What DOES work is a VERY small flat-bladed screwdriver -- the kind like you find in "eyeglass repair kits". You have to turn the track over, and "get into the joint" and dislodge the joiner. They snap in VERY snugly. It takes a little practice, you'll get used to it.

*ALSO:*
If you're going use the Kato feed wires, and drill holes and run the wiring down under the track, you need to "prep" the feed wires before installing them.
By this I mean:
1. Note that there is small "collar" around the blue/white wires near the joiners. What I found best is to gently "clip off" this collar, then PULL THE WIRES APART for about 2 inches.
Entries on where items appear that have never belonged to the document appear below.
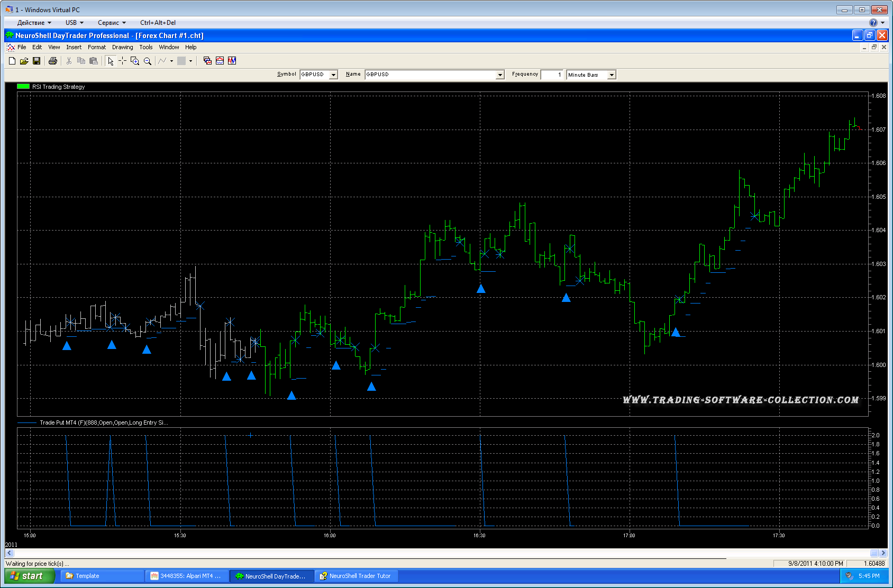The image size is (893, 588).
Task: Click the Frequency number input field
Action: tap(552, 75)

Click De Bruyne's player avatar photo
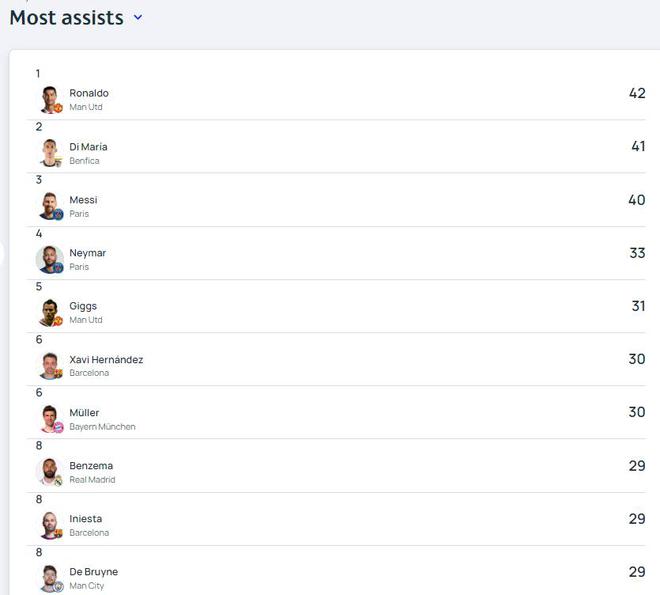pos(50,577)
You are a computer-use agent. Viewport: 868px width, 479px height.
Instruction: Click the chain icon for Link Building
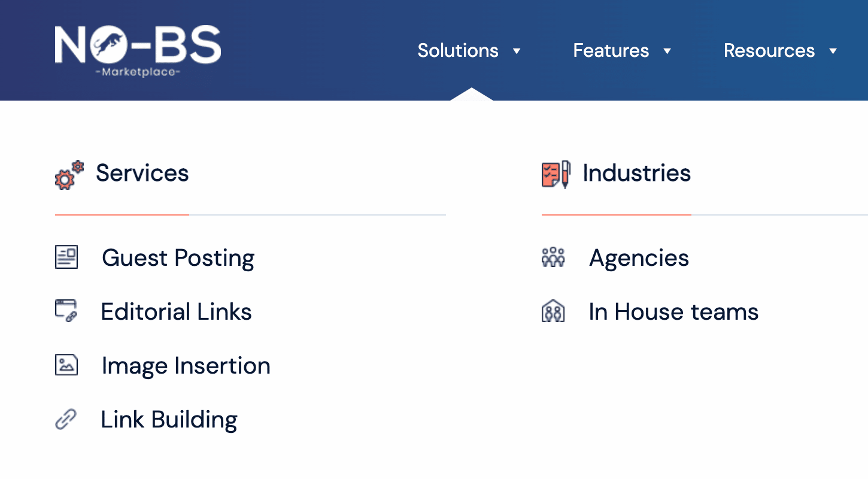(66, 419)
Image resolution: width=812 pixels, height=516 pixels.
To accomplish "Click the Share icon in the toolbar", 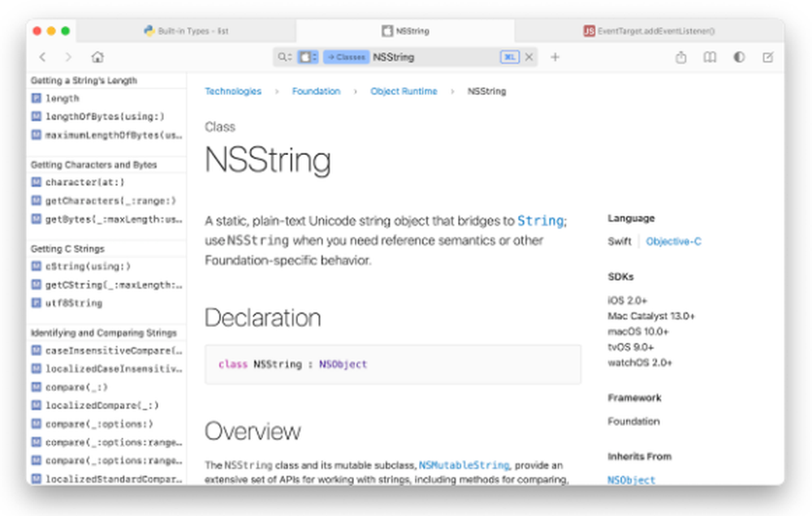I will point(681,57).
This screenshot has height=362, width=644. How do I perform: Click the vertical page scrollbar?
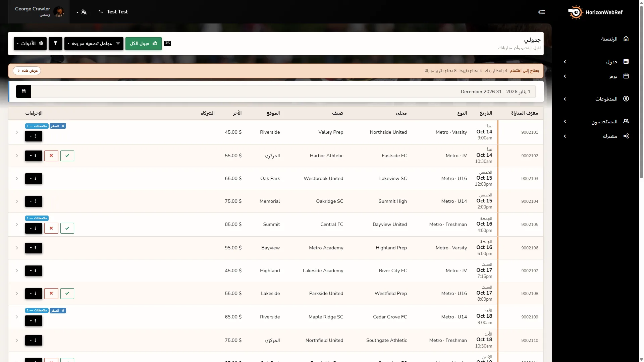point(641,91)
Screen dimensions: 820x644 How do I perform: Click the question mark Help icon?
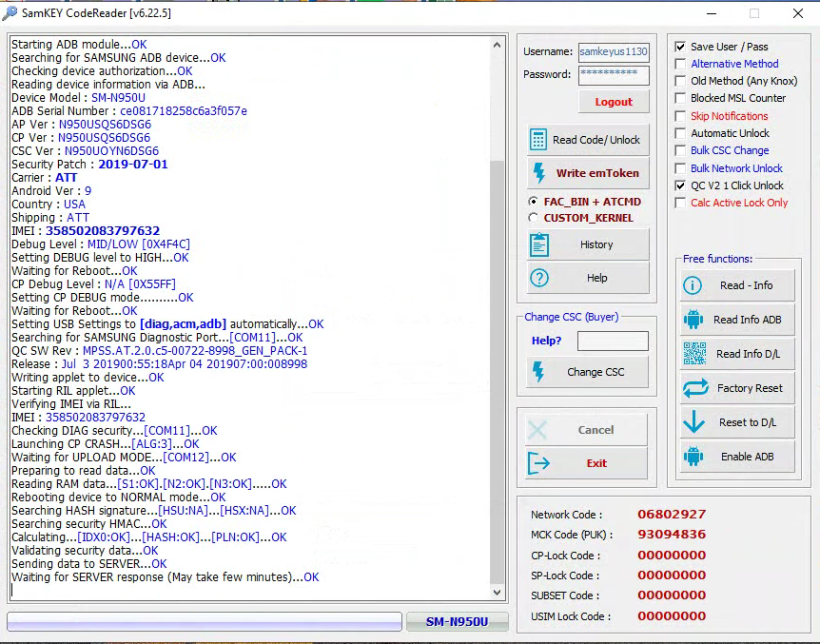coord(539,278)
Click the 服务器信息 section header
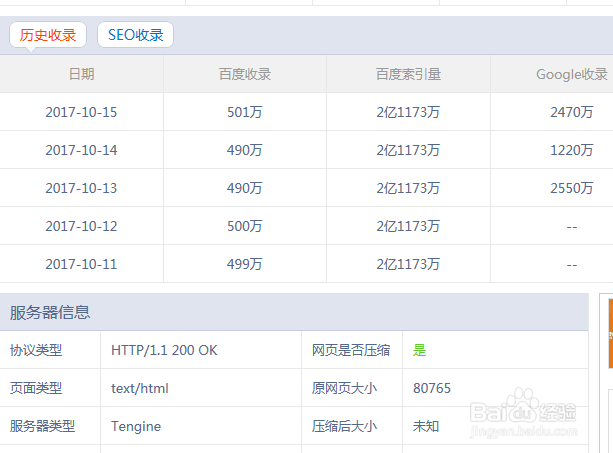The image size is (613, 453). point(50,312)
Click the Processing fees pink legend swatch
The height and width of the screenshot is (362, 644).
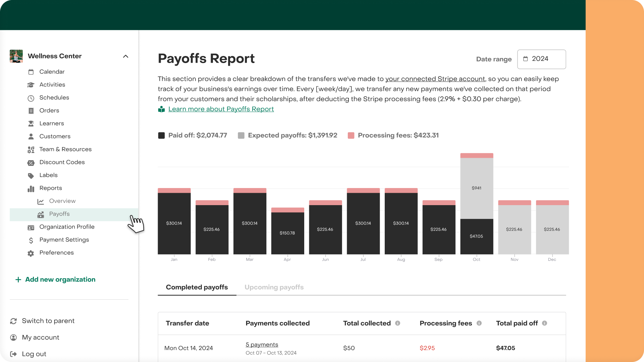[351, 135]
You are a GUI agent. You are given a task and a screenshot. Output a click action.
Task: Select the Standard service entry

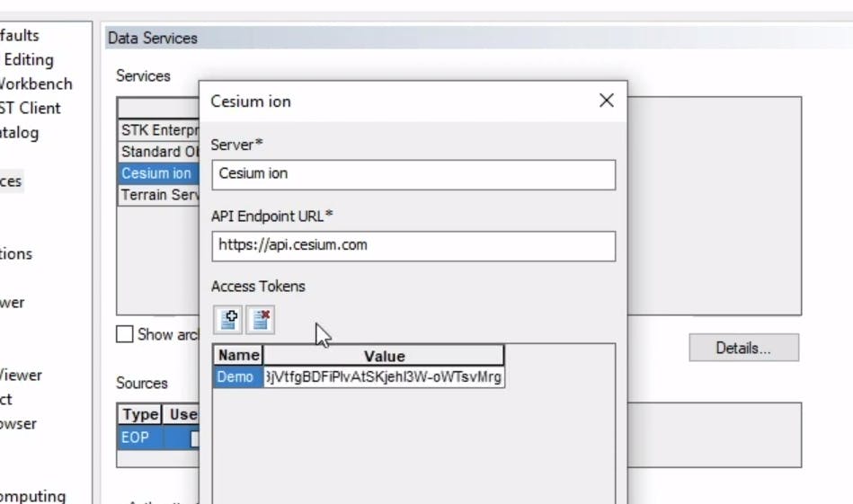(158, 152)
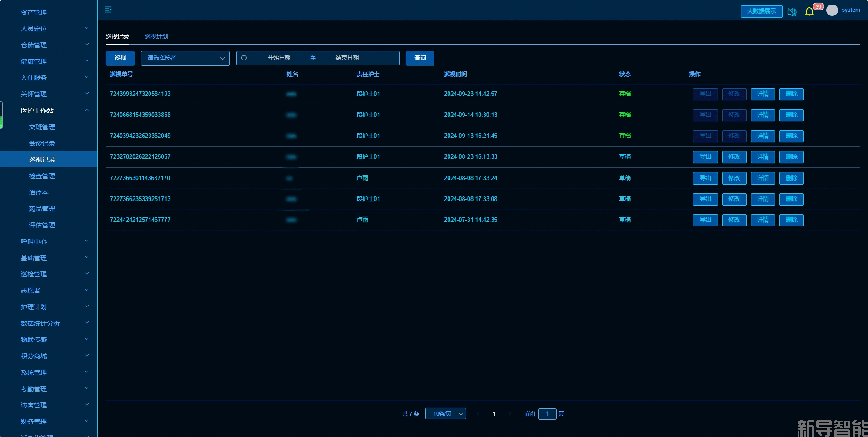Toggle the muted sound icon
Image resolution: width=868 pixels, height=437 pixels.
point(792,12)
You want both joiners kind of "hanging loose". Makes it easier to manipulate them.

I also spent $10 and bought this pin removal tool, which I use to pop the wiring out of the plastic connectors (to run them through the holes under the track):








 Airsoft Tamiya Adapter Plug Pin Wire Removal Tool (Small Tamiya)
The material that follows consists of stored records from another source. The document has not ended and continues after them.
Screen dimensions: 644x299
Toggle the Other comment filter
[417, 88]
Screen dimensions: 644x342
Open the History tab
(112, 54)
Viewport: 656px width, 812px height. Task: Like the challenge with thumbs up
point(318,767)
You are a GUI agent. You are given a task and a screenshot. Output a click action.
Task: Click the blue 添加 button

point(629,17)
Hero Outdoors is your one-stop army surplus online store in Canada. We offer one of the largest selections of military surplus products, gear and equipment.




www.herooutdoors.com




To find this from other sources, open a search engine and enter this string:
"Airsoft Tamiya Adapter Plug Pin Wire Removal Tool (Type: Small Tamiya) ID: 26956 (Tool-EV002-S) SKU26956"
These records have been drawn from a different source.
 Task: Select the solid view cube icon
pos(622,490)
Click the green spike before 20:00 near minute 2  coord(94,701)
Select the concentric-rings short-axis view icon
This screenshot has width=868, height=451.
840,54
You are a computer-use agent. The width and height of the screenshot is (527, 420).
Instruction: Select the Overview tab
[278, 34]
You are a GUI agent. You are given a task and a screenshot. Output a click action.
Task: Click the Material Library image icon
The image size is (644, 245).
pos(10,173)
A note about Kato switches:
The powered #4 switches are "power routing" and this CANNOT BE CHANGED.
Not necessarily "a bad thing", as using them can automatically isolate equipment you might not want running.

For example, in your track plan, if the switches "at the bottom" (where the station is) are power-routing, it will cut off power to locomotives stopped in the station tracks when the switches are lined against them.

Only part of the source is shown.